[Element lookup records]
⟨

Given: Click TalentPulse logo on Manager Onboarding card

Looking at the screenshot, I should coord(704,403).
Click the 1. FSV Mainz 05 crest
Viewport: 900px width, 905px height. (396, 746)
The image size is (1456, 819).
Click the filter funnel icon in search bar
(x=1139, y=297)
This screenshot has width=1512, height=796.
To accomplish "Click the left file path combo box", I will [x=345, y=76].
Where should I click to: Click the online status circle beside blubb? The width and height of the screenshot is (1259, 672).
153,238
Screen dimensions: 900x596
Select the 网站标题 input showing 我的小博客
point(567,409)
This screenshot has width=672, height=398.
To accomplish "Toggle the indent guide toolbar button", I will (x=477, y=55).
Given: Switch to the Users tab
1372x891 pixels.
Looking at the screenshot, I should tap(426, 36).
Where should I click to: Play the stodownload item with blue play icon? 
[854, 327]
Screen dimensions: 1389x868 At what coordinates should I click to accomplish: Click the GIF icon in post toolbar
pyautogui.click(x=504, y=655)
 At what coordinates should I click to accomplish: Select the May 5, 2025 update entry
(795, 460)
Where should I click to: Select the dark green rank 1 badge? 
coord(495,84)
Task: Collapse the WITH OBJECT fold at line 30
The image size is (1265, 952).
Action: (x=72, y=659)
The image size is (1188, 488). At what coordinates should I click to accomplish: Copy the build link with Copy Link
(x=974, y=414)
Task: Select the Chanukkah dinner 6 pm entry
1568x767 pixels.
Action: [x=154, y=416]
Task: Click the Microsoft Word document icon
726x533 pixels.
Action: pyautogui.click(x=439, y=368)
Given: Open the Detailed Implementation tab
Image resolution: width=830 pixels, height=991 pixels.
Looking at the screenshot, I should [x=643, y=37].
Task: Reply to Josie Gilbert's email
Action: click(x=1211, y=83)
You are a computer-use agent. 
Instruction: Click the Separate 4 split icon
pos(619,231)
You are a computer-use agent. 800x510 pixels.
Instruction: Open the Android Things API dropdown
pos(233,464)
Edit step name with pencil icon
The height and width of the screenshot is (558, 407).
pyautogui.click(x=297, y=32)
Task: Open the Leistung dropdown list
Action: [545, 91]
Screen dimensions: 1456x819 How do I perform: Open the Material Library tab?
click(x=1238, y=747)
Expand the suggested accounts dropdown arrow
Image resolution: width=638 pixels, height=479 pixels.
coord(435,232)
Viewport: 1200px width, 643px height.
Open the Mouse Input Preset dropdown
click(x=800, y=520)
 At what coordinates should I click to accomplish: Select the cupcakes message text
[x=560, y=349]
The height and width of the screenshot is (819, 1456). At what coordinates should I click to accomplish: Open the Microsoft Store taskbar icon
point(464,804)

⟩

Reproduce the records above line for line, with no changes.

Given: Click TalentPulse logo on Manager Onboarding card

Looking at the screenshot, I should coord(704,403).
Click the 1. FSV Mainz 05 crest
Viewport: 900px width, 905px height. (396, 746)
The image size is (1456, 819).
Click the filter funnel icon in search bar
(x=1139, y=297)
This screenshot has width=1512, height=796.
To accomplish "Click the left file path combo box", I will [x=345, y=76].
Where should I click to: Click the online status circle beside blubb? The width and height of the screenshot is (1259, 672).
153,238
Screen dimensions: 900x596
Select the 网站标题 input showing 我的小博客
point(567,409)
This screenshot has width=672, height=398.
To accomplish "Toggle the indent guide toolbar button", I will (x=477, y=55).
Given: Switch to the Users tab
1372x891 pixels.
Looking at the screenshot, I should tap(426, 36).
Where should I click to: Play the stodownload item with blue play icon? 
[854, 327]
Screen dimensions: 1389x868 At what coordinates should I click to accomplish: Click the GIF icon in post toolbar
pyautogui.click(x=504, y=655)
 At what coordinates should I click to accomplish: Select the May 5, 2025 update entry
(795, 460)
Where should I click to: Select the dark green rank 1 badge? 
coord(495,84)
Task: Collapse the WITH OBJECT fold at line 30
The image size is (1265, 952).
Action: (x=72, y=659)
The image size is (1188, 488). At what coordinates should I click to accomplish: Copy the build link with Copy Link
(x=974, y=414)
Task: Select the Chanukkah dinner 6 pm entry
1568x767 pixels.
Action: [x=154, y=416]
Task: Click the Microsoft Word document icon
726x533 pixels.
Action: pyautogui.click(x=439, y=368)
Given: Open the Detailed Implementation tab
Image resolution: width=830 pixels, height=991 pixels.
Looking at the screenshot, I should [x=643, y=37].
Task: Reply to Josie Gilbert's email
Action: click(x=1211, y=83)
You are a computer-use agent. 
Instruction: Click the Separate 4 split icon
pos(619,231)
You are a computer-use agent. 800x510 pixels.
Instruction: Open the Android Things API dropdown
pos(233,464)
Edit step name with pencil icon
The height and width of the screenshot is (558, 407).
pyautogui.click(x=297, y=32)
Task: Open the Leistung dropdown list
Action: [545, 91]
Screen dimensions: 1456x819 How do I perform: Open the Material Library tab?
click(x=1238, y=747)
Expand the suggested accounts dropdown arrow
Image resolution: width=638 pixels, height=479 pixels.
coord(435,232)
Viewport: 1200px width, 643px height.
Open the Mouse Input Preset dropdown
click(x=800, y=520)
 At what coordinates should I click to accomplish: Select the cupcakes message text
[x=560, y=349]
The height and width of the screenshot is (819, 1456). At what coordinates should I click to accomplish: Open the Microsoft Store taskbar icon
point(464,804)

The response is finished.